Records -
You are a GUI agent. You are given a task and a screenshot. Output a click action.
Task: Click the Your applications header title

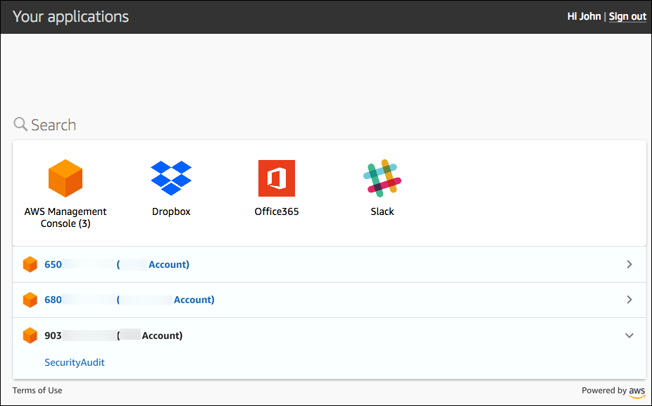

* * *

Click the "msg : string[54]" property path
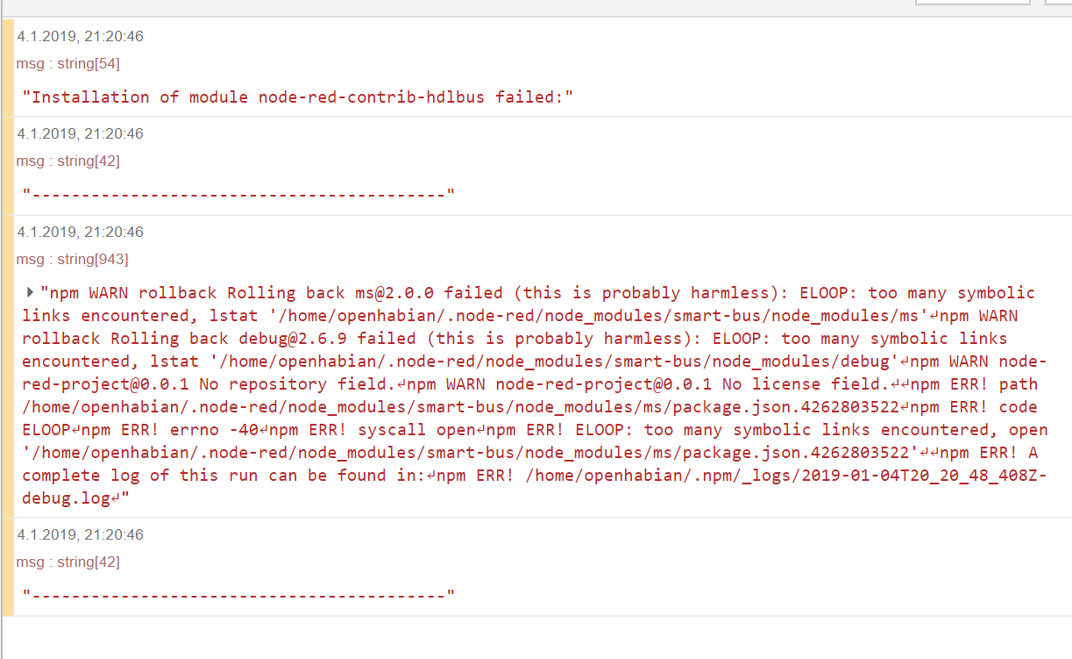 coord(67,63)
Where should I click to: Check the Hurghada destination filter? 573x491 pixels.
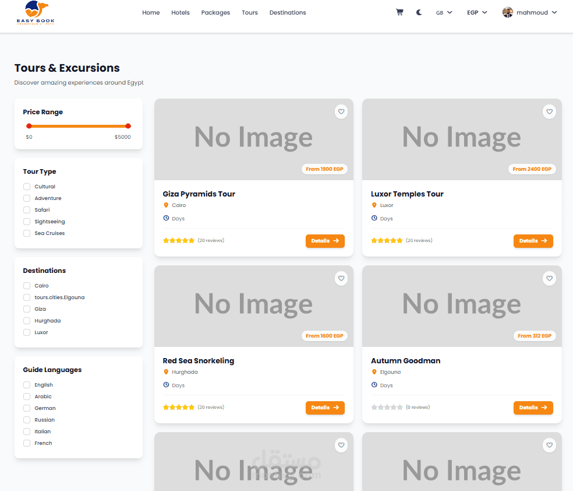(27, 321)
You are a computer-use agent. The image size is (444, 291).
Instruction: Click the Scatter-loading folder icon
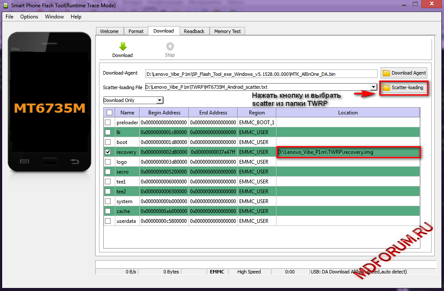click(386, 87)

==

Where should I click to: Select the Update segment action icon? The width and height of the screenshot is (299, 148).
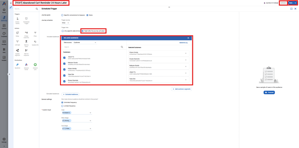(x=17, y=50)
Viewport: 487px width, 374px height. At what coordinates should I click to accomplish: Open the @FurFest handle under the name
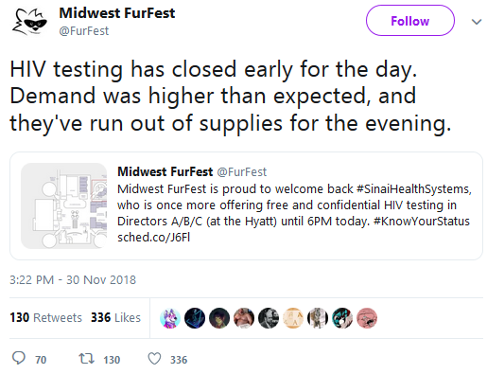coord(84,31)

Exercise description - Each line from the material above that mentions the word "agent" needs to be copied.

Solution for this exercise -
You are a GUI agent. You are given a task and a screenshot. Output a click action.
You are a computer-use agent. The image size is (444, 291).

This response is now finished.